Iba en su flamante y nuevo coche a gran velocidad, pensando en que llegaría tarde al trabajo. Era un precioso Porsche, una de sus más preciadas posesiones.
De repente, un ladrillo se estrelló en la puerta trasera. Frenó el coche lo más rápido que pudo, aún así se desplazó un buen tramo, y dio marcha atrás buscando el lugar de donde el ladrillo había salido.
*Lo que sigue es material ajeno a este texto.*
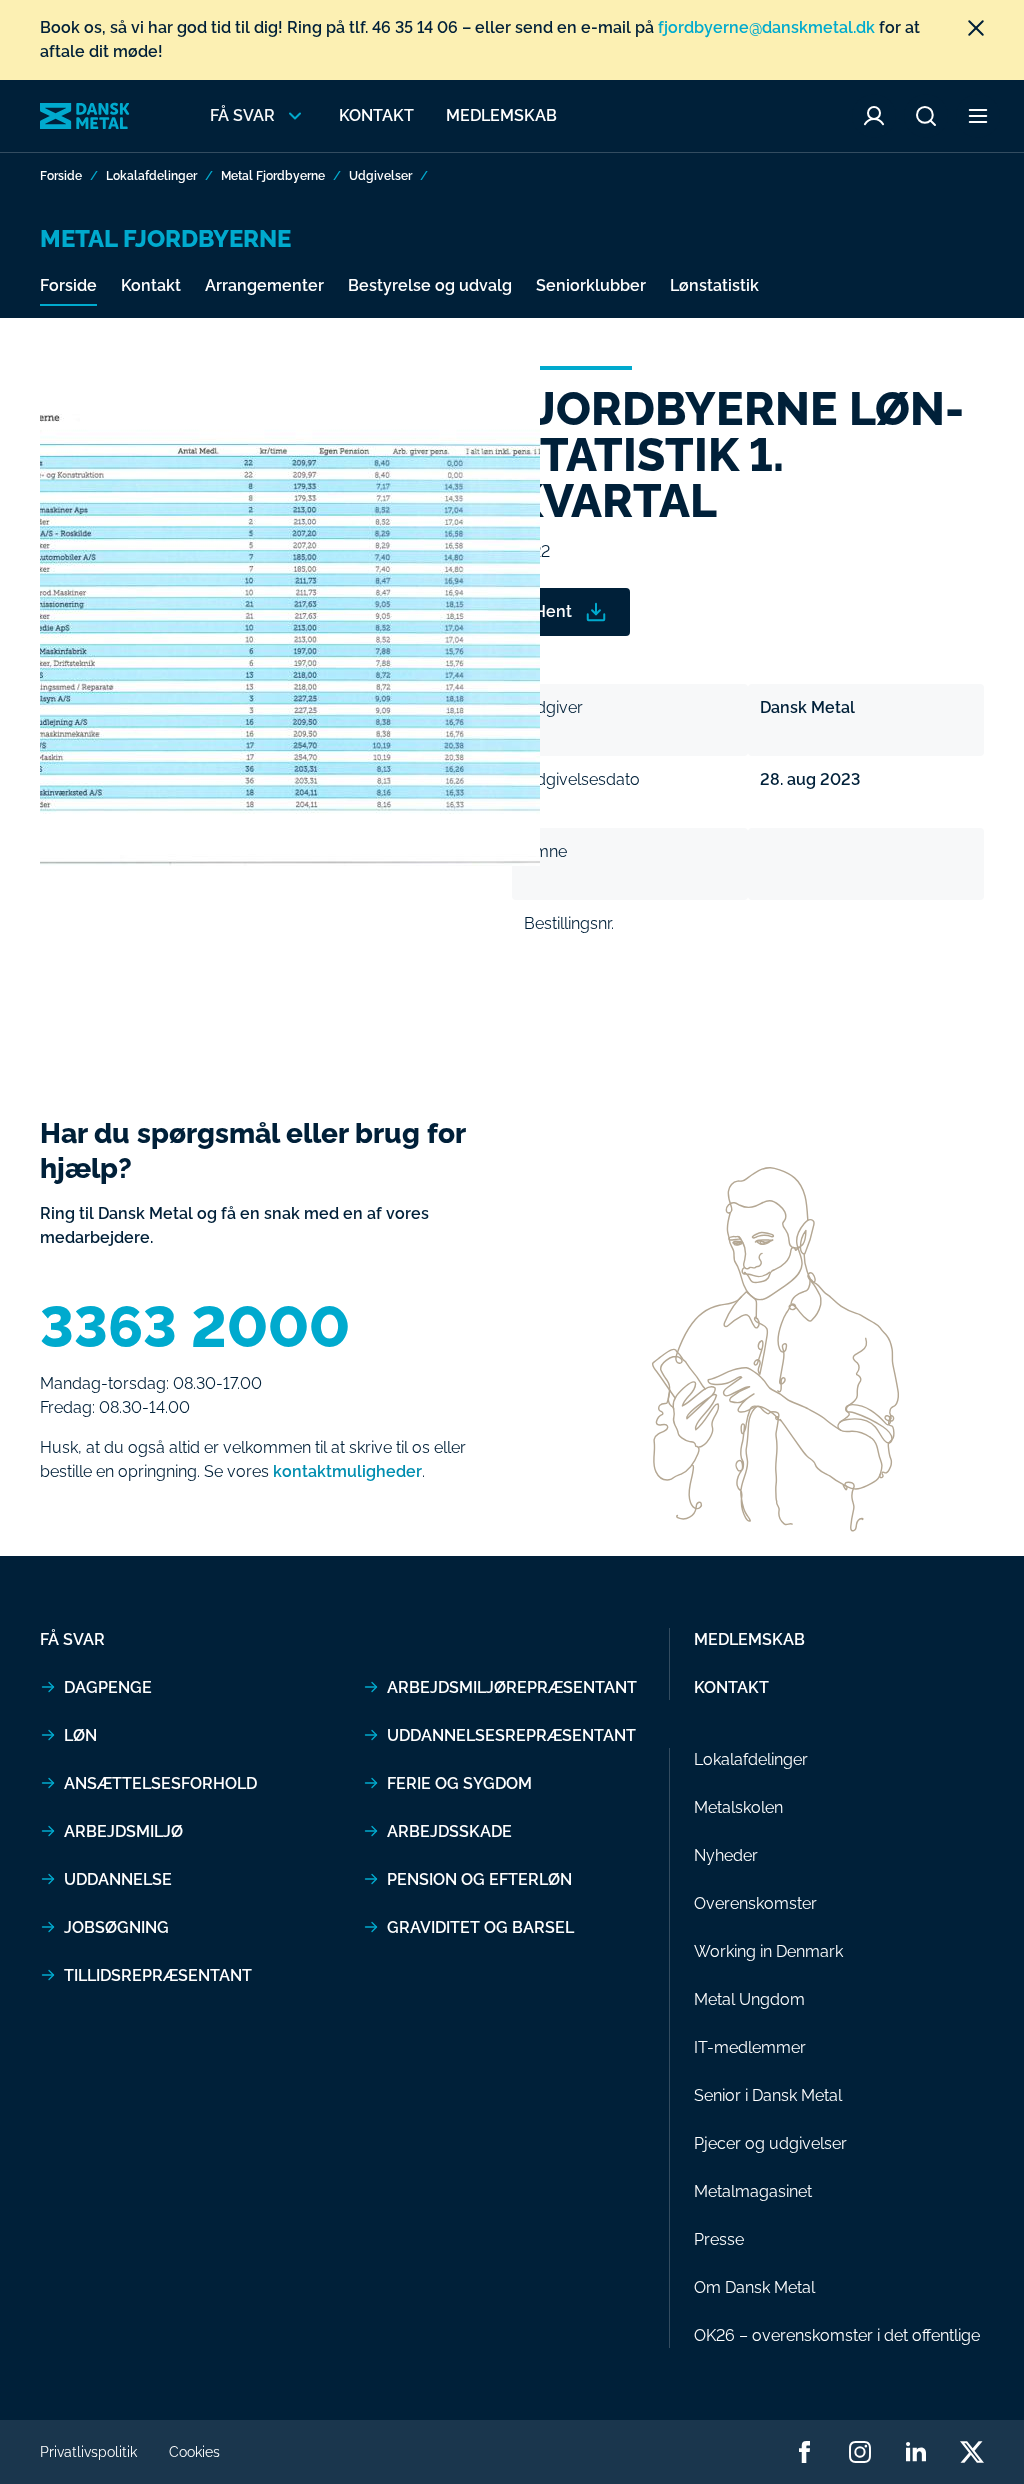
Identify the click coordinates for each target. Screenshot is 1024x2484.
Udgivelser (380, 176)
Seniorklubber (591, 285)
Se bajó del coche y vio a un niño de unos siete años sentado en el suelo, junto a él tenía más ladrillos, por lo que intuyó que de allí es de donde provenía el ladrillazo que recibió su coche abollándole la puerta trasera.
Lo agarró, y agitándole le gritó airadamente:
- ¡Mira lo que le hiciste a mi coche! ¡Esto te va a salir carísimo! Ahora mismo vamos a ver a tus padres, ellos tendrán que pagar el arreglo y si no los denunciaré. ¿Por qué me tiraste ese ladrillo?
El niño llorando, le contestó:
- Lo siento, señor, pero es que no sabía qué hacer. Llevo horas intentando llamar la atención, pero nadie me hace caso. Mi hermano se cayó de su silla de ruedas y está lastimado. Yo no lo puedo levantar solo. Nadie quería detenerse a ayudarme.
El hombre sintió un nudo en la garganta, se acercó al joven tendido en el suelo y lo levantó para sentarlo en su silla de ruedas, y después revisó que sus raspaduras eran menores, y que no estaba en peligro, así como que su silla estaba casi en perfectas condiciones, la rueda que había tropezado con una piedra no sufrió mayores daños y podía seguir prestando su función.
Mientras el pequeño de siete años empujaba a su hermano en la silla de ruedas hacia su casa, el hombre regresó a su coche pensando, e inició su marcha, pero esta vez conducía despacio y es que decidió no reparar el golpe de la puerta, para recordar que no debía viajar en la vida tan rápido como para que alguien le deba lanzar un ladrillo para llamar su atención.